I went to Durham last week to visit family and also to have a look around in order to paint a city scene for one of the new rooms they have added to their house. I thought that they knew what they wanted, but it was very apparent that they didn’t. We walked around the city rather aimlessly looking for scenes, mainly of the cathedral.
As I approached the cathedral close I saw the light cutting across the courtyard and with the figures coming towards me I thought that here was a great scene. Though I don’t think that they will like it, but it caught my eye and here it is.
Later, as we were passing their church, which is on the bank opposite the cathedral, the light was catching the building. Later my sister in law said she liked that view, so off I went to check it out. Unfortunately when I got there the light had changed and it looked rather flat.
So I didn’t get many images to work off. Looks like this one will be a long time in the making.
At one life group I attend they seem to make things as difficult as they can to work. Here they insist on two models who then turn up late and before the main pose the group decide to do some ‘warm-up’ sketches, as if there is some chance of pulling a muscle when lifting your charcoal. Then as soon as you get started it’s time for a tea break. This is what I managed. I did like the way the female sat languidly in the light, though I think that right knee of the male could do with a touch of remodelling.
This one, at a more organised session, was as much about taking out as putting down. I wanted a rougher feel to the work and think I got it.
Finally a more staid pose, but the turned up foot posed some difficulty.
I enjoyed loading up a large mop with masses of dark colour and floating the tip over the paper’s surface drawing out random patterns in this sketch. It will be worth trying again and getting the density of paint stronger. I had prepared a light underpainting first on this one, to try and get the swell and roll of water before going in with the reflections.
The second one is a half imperial sized version (52x36cm) of the sketch I put on the blog on the 12th February. I decided to go in even closer on this version. I was quite satisfied with this one, so hopefully you wont see this again.
Other seascapes are available for sale on my website: grahammcquadefineart.com
I must admit to doing this a couple of weeks ago, after the giraffes, but I thought I’d hold it back and release it on the eve of the Chinese year of the dog. With global politics being what they are, I thought an hyena carried some resonances.
This particular one was part of a family living in a drainage culvert under a road in the Etosha Pan in Namibia. Apparently they gave themselves away by their white faeces which is a result of the bone they crunch. With the lorry sitting directly over them, the low frequency reverberations of the engine forced them to come out and investigate.

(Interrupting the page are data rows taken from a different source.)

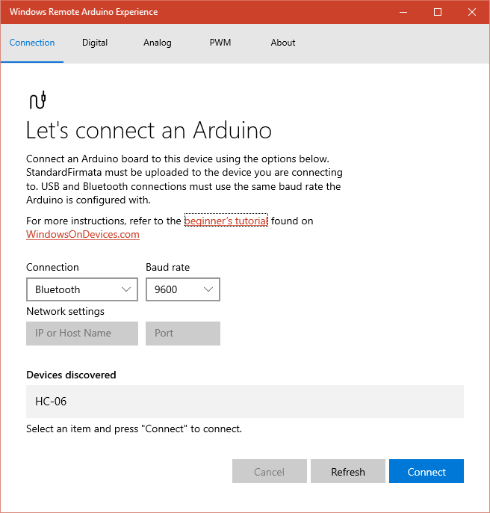Expand the Baud rate 9600 dropdown
This screenshot has width=490, height=513.
click(x=183, y=289)
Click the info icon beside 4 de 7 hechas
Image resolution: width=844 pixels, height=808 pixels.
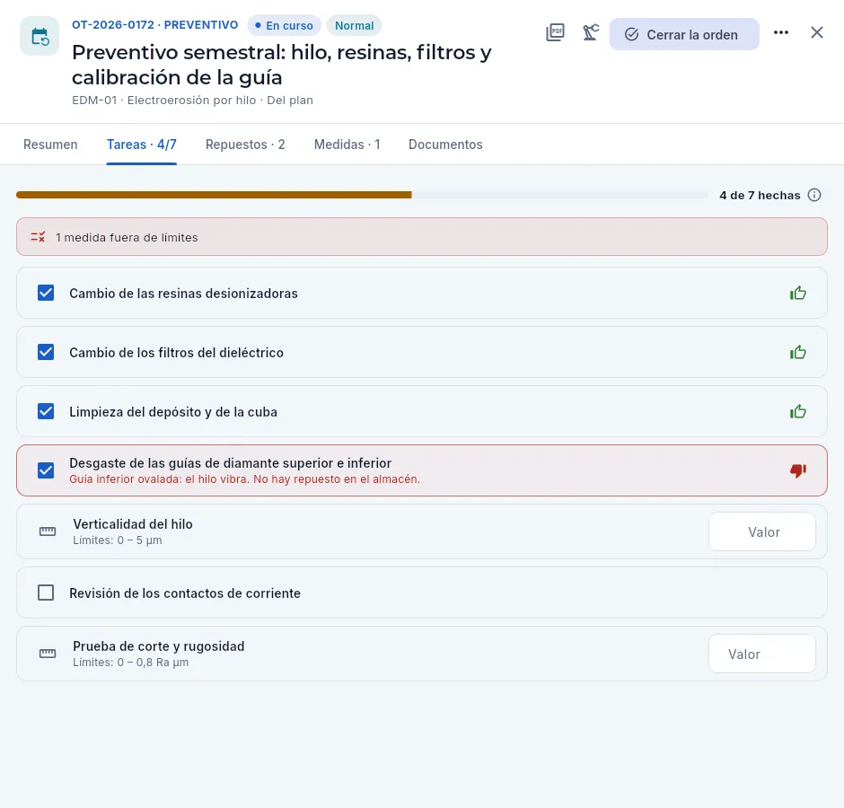(x=814, y=195)
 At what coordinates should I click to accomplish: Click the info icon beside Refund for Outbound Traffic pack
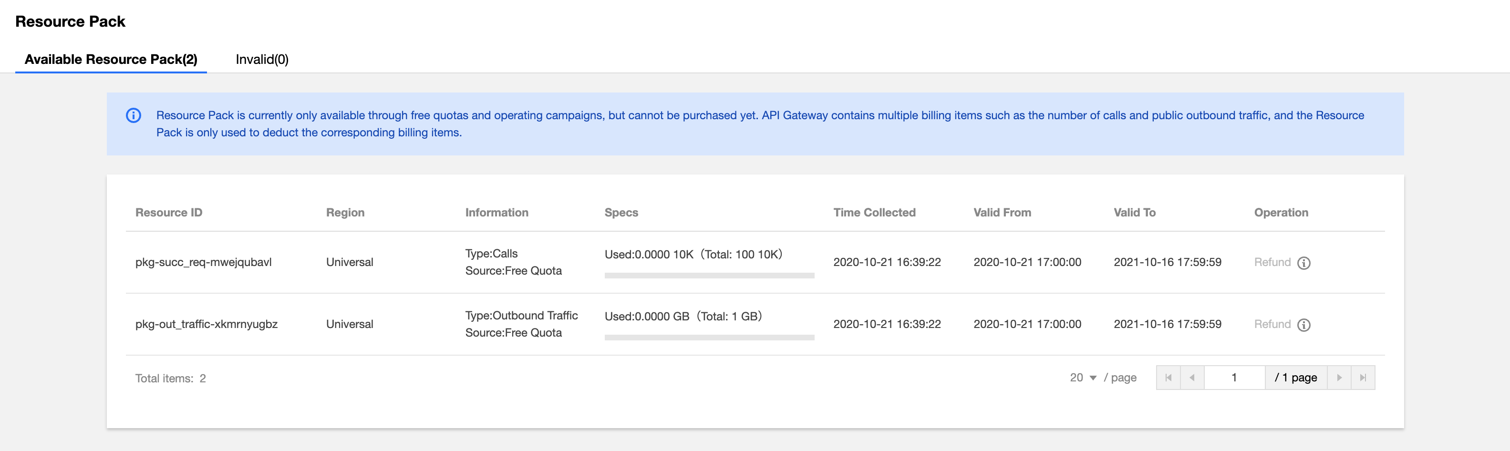[x=1304, y=325]
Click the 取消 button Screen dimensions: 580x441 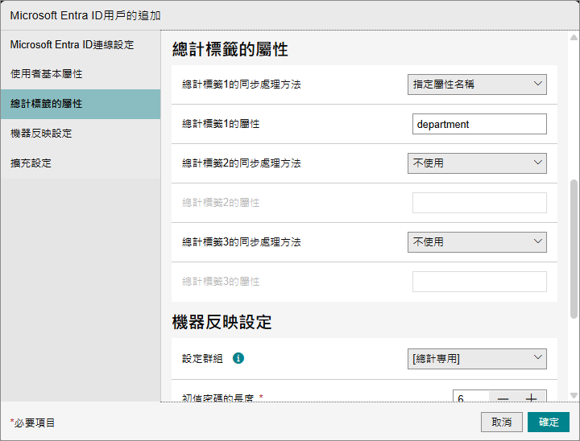point(501,422)
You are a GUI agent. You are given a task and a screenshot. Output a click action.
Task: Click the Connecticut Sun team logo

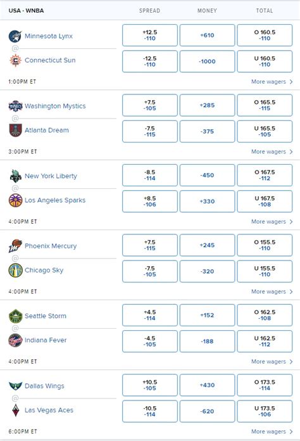15,60
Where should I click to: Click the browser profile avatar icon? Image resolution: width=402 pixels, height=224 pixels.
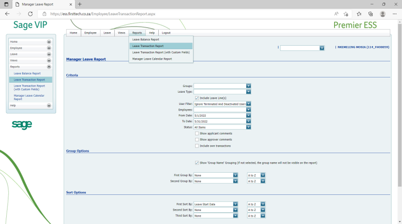coord(382,14)
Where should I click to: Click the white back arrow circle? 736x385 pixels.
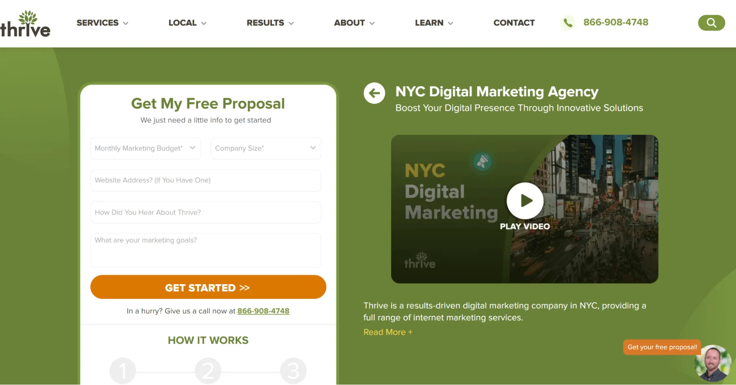pyautogui.click(x=374, y=93)
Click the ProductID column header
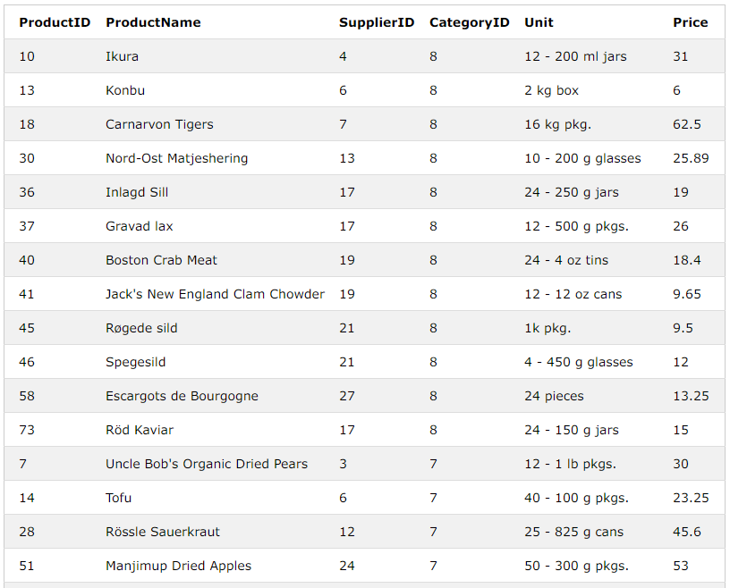Viewport: 730px width, 588px height. click(55, 22)
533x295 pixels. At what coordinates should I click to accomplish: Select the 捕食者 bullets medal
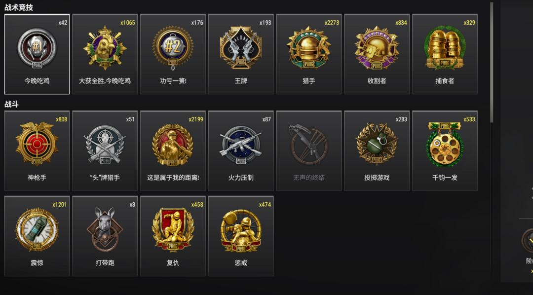pos(445,54)
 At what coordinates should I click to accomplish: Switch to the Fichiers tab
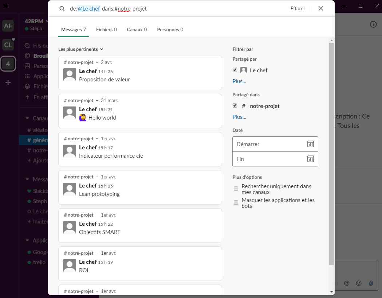pyautogui.click(x=106, y=30)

They did have a look of vulnerability, but I wasn’t going to extend an arm in sympathy.
When I was on holiday I took many photos of waves in order to paint some seascapes on my return. I had these images on one of my memory cards which I placed inside my computer case for safe keeping. It didn’t work: I lost the card and with it many photos of my holiday. Fortunately I had two other cards full of images, but not many of the sea. Anyway I have a number of images from other stays by the seaside and a few on the other cards so I tried out some sketches.
Here are a few of them. I will try working these up to bigger paintings, in fact I’ve already started on one.
The last one is mixed media which is what I wanted to explore, but I was happy with the straight watercolours so I have decided to stay with that.
So there will be a few more paintings of the shoreline in the coming weeks.
Other paintings of beaches are available for sale on my website: grahammcquadefineart.com
I was looking at my holiday snaps and some African penguins caught my eye. I combined a couple of shots and came up with this. This was at Simonstown, near Capetown, and the wind was blowing the sand in my face and my camera and the penguins didn’t look too happy either. I wouldn’t have bothered, but the wife likes penguins, so I stumped up the entry fee.
The last day on our first stay in Cape Town, in the early evening, we were coming back up to the hotel in De Waterkant district and I saw these guys pushing this enormous box up the street. I would have helped but I was too busy taking photos.
I did feel very uneasy about the situation in South Africa, particularly as a white. I don’t remember if these guys were black, but by doing some manual work probably meant that they were. It seemed a metaphor for the country: the uphill struggle against poor education and poor housing holding many blacks back. What’s more upsetting and perplexing is that they have have a primarily black government, but the whites hold the purse strings – certainly the wealth.
So here are these black guys labouring in a rich white neighbourhood, pushing a box up the hill – you hope that they get to the top.